With economies world over grappling with the COVID 19 pandemic, the reality of debt repayment default is getting clearer. Companies are filing for bankruptcy, loads of loans given by lending organizations are going bad as there are no clear signals of recouping them from debtors. Households are not left out; pushing down monies owed are getting tougher by the day.
The future may even be gloomy for a debtor. How easy is it for one with creditors on his trail to think of setting funds aside to cater for him at old age when his agility to run around is reduced? Planning for retirement is tough for a debtor. High amounts of personal debt not well managed may lead to bankruptcy. This can make it more difficult to get a loan in the future.
Deflating Debt
An African proverb says, “One who owes debt should not live the life of a fashionista”. Some have formed the habit of buying now and worrying later, increasing their debt burden. It is better to clear off what you owe first. Good news is, flattening personal debt is achievable.
Make a list of all you owe and categorize them based on their order of priority. Then, deliberately start to pay off these debts, beginning with the high priority ones.
High Priority Debts are those with extremely serious consequences for repayment default. This may include the following:
- Rent – rent default may lead to eviction from home.
- Car loan – creditor may repossess and sell your car for repeated repayment default.
- Utilities – these essential services (such as electricity, water, and waste disposal) may be withdrawn by the service provider for non-payment as at when due.
- Court fines, fees and other costs against the debtor on criminal matters. Payment default may lead to incarceration, loss of assets or income.
Low Priority Debts usually include loans from relatives and friends.
Debt-to-Income Ratio
When tackling personal debt, it is important that you know your debt-to-income ratio (DTI). This simply identifies the percentage of your gross income that is used to pay down existing loan obligations. You may derive your DTI by summing up all you owe in debts and dividing it by your total income.
A 36% or lesser DTI is generally approved as a good indicator, implying that you have a hang over your loan repayments on a monthly basis. That is why at all cost, it is best to live within your means per time. Cut your cloth according to the fabric available to you. Godliness with contentment is a great gain to those who live by this life principle.
Debt Avoidance Measures
Being in debt is like an attitude that can be changed. While a very low percentage of people around the world live debt-free lives, having a surplus budget should be the goal of individuals. The following few tips can help keep you financially afloat.

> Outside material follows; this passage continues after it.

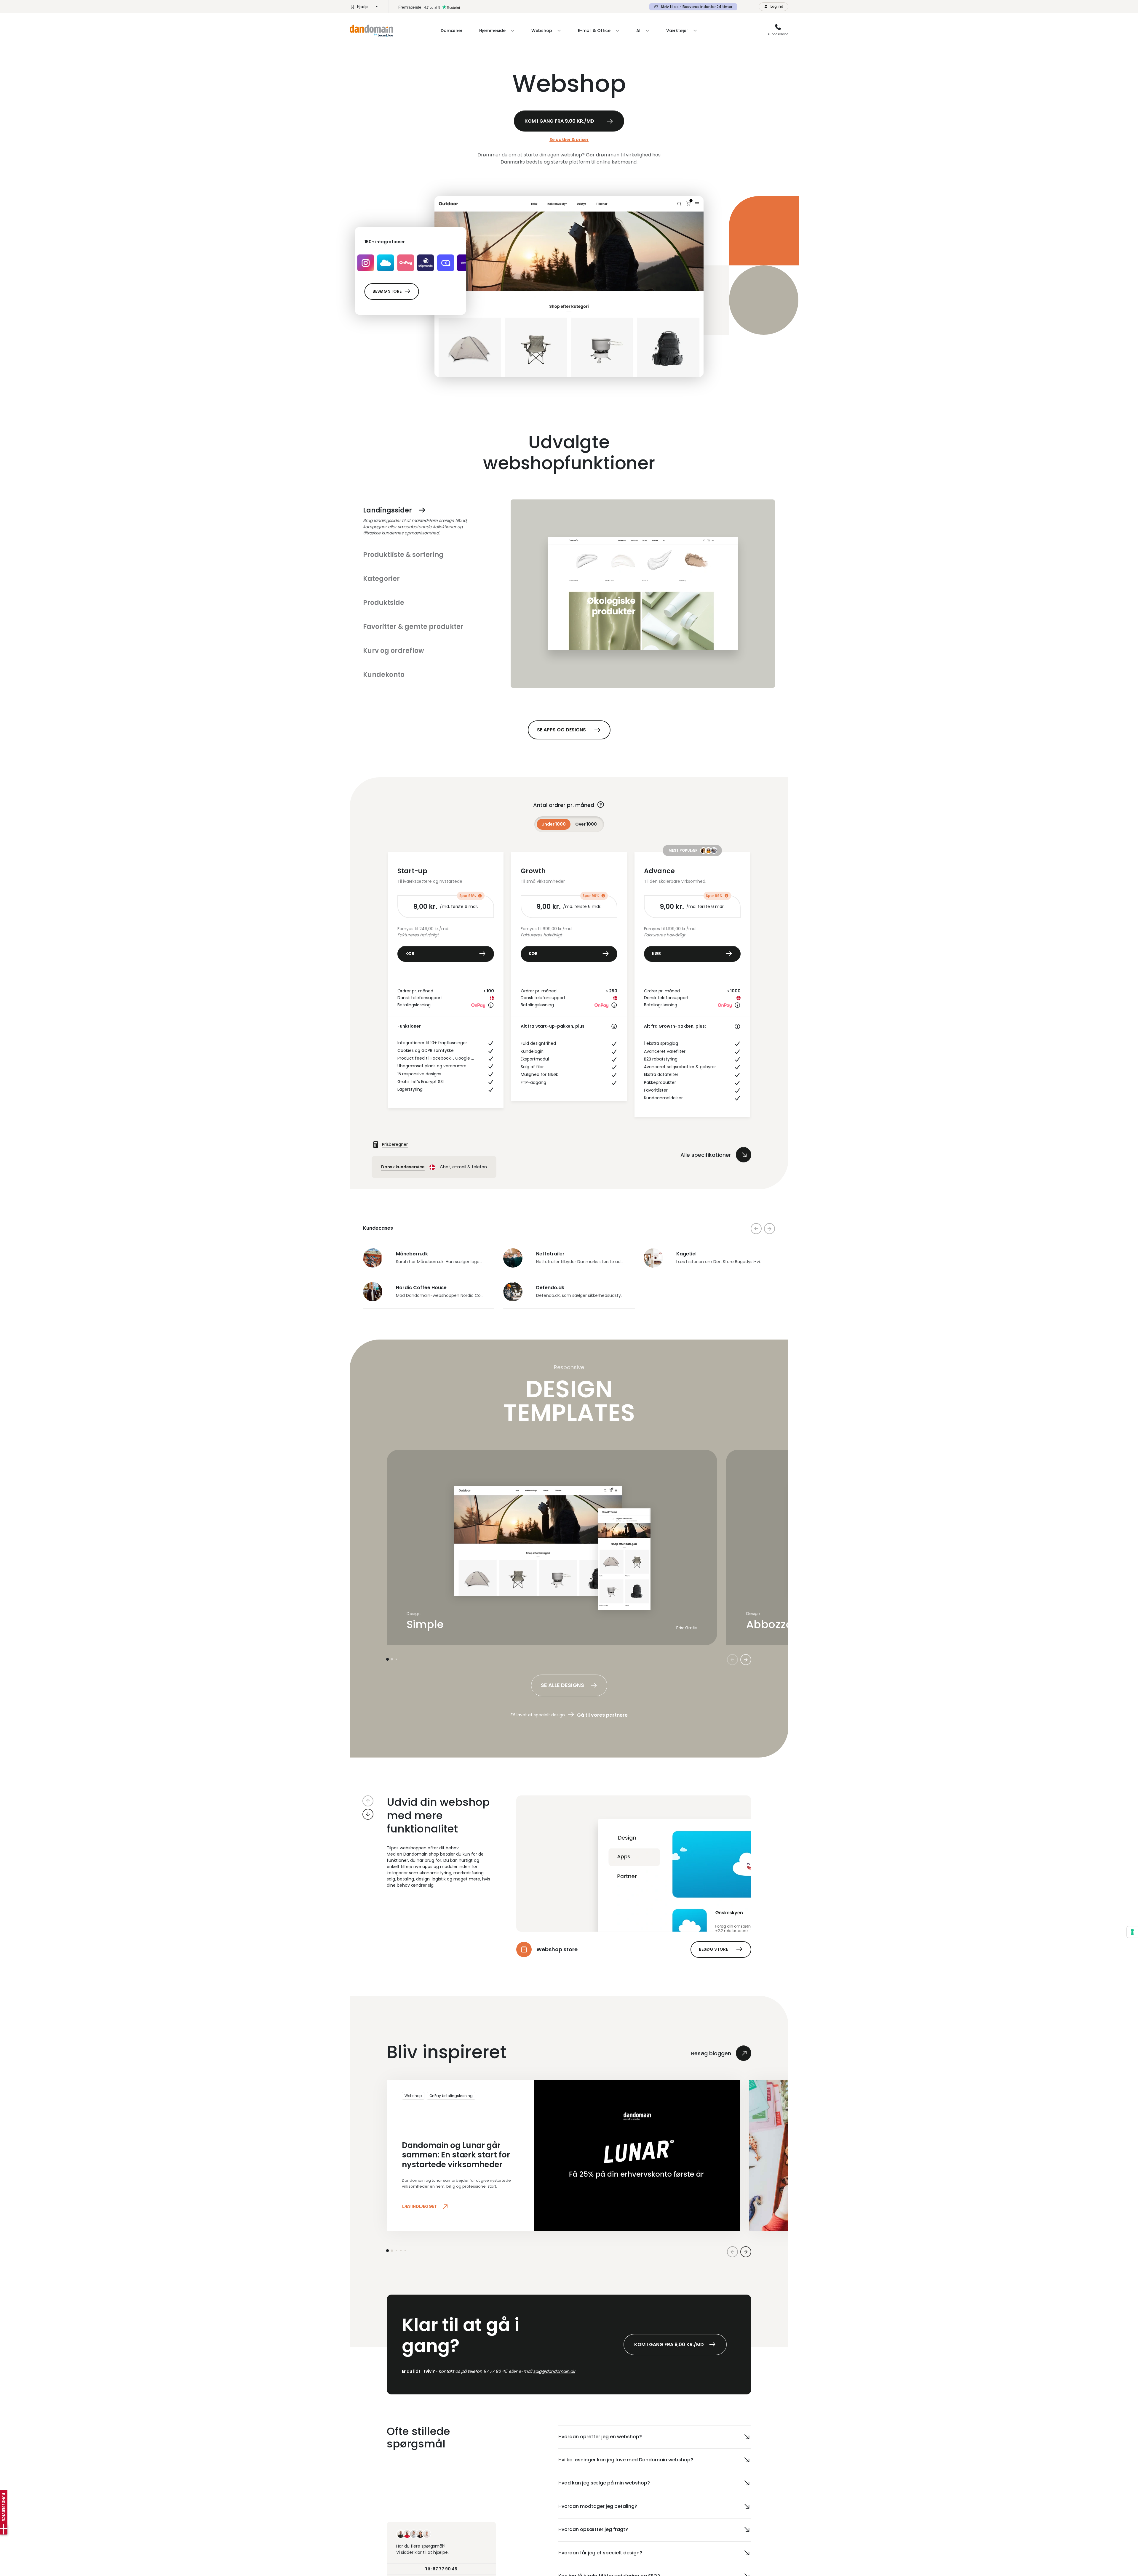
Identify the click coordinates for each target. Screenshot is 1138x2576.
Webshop (413, 2095)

- Debt can be totally avoided or reduced to the barest minimum by staying within your spending limits. This is made possible by drawing up a budget and sticking with it.

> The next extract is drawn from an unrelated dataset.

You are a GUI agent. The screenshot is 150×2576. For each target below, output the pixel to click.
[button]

- Avoid impulse buying. Never go out shopping with cash you do not intend to spend.
- Only borrow from a lender that offers credit with a low interest rate if you must borrow. Also, never take on debt that you cannot repay when due.
- Pay up your utility bills promptly to keep any form of pressure from creditors away.
- Do not take on new debt. Use a debit card instead of a credit card to avoid temptations to buy now and worry later. It is safer to pay cash for your purchases.
- Avoid comparing yourself with the Joneses. Social media news feed diet may be helpful here.
- Increase your income sources. Turn a talent or hobby to a money-making venture.
Staying Debt-Free Pays
Being debt-free allows you access to more of your income. Excess of income over expenses can be directed to savings, investment, emergency fund, or retirement account.
In conclusion, “live within your means, never be in debt, and by husbanding your money, you can always lay it out well” – Andrew Jackson.